Talisker Distillery is situated in the village of Carbost, near the shores of Loch Harport. It is the only distillery on the island of Skye.
The peaty process water is drawn from twenty-one underground springs that rise from Hawk Hill (Cnoc nan Speirag) beside the distillery. The hill is home to birds of prey. Twenty thousand gallons an hour of
cooling water from the fast running Carbost Burn fill the five wooden worm tubs outside the still house.
The distillery was nearly destroyed by fire in November 1960. A lapse of concentration led to the leaving open of a valve on the No. 1 spirit still. It was coal-fired at the time. The spirit reached boiling point and a dangerous overflow occurred onto the flames. The fire burned down the still-room, but it was soon rebuilt. Exact replicas of the original stills were made, as it is believed the shape of the stills gives the whisky its own distinct flavour.
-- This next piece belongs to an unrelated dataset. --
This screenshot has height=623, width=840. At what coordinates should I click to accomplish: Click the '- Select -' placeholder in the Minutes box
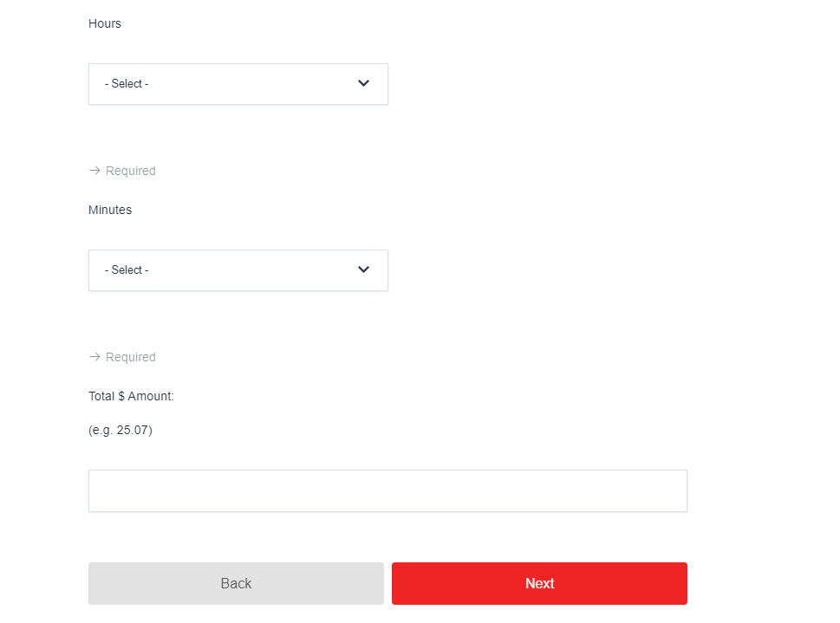coord(127,269)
The distillery operates two wash stills, five sills and three spirit stills. Talisker uses condensing coils in their stills, as it believed that modern condensers do not give the whisky as full a flavour. Talisker was a favourite whisky of writers Robert Louis Stevenson and Henry Vollam Morton. There is a reception and exibition centre, and a shop.
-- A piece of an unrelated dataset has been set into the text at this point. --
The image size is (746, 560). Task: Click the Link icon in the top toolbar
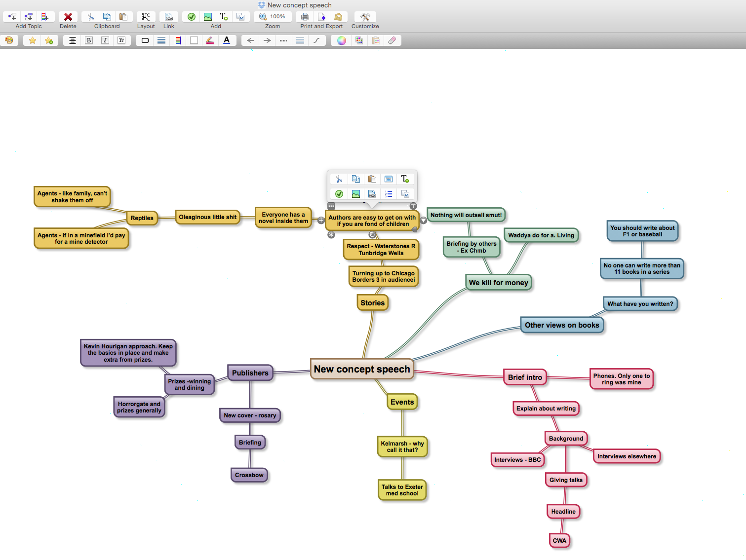click(168, 17)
A number of distilleries still use worm tubs, as experts insist that the character of whisky made using a
worm tub differs much from that cooled in a modern condenser.
The distillery was built in 1830 by Hugh & Kenneth MacAskill, and expanded in 1900. During this time period, the whisky was produced using a triple distilling method. It changed to the more conventional double distilling in 1928.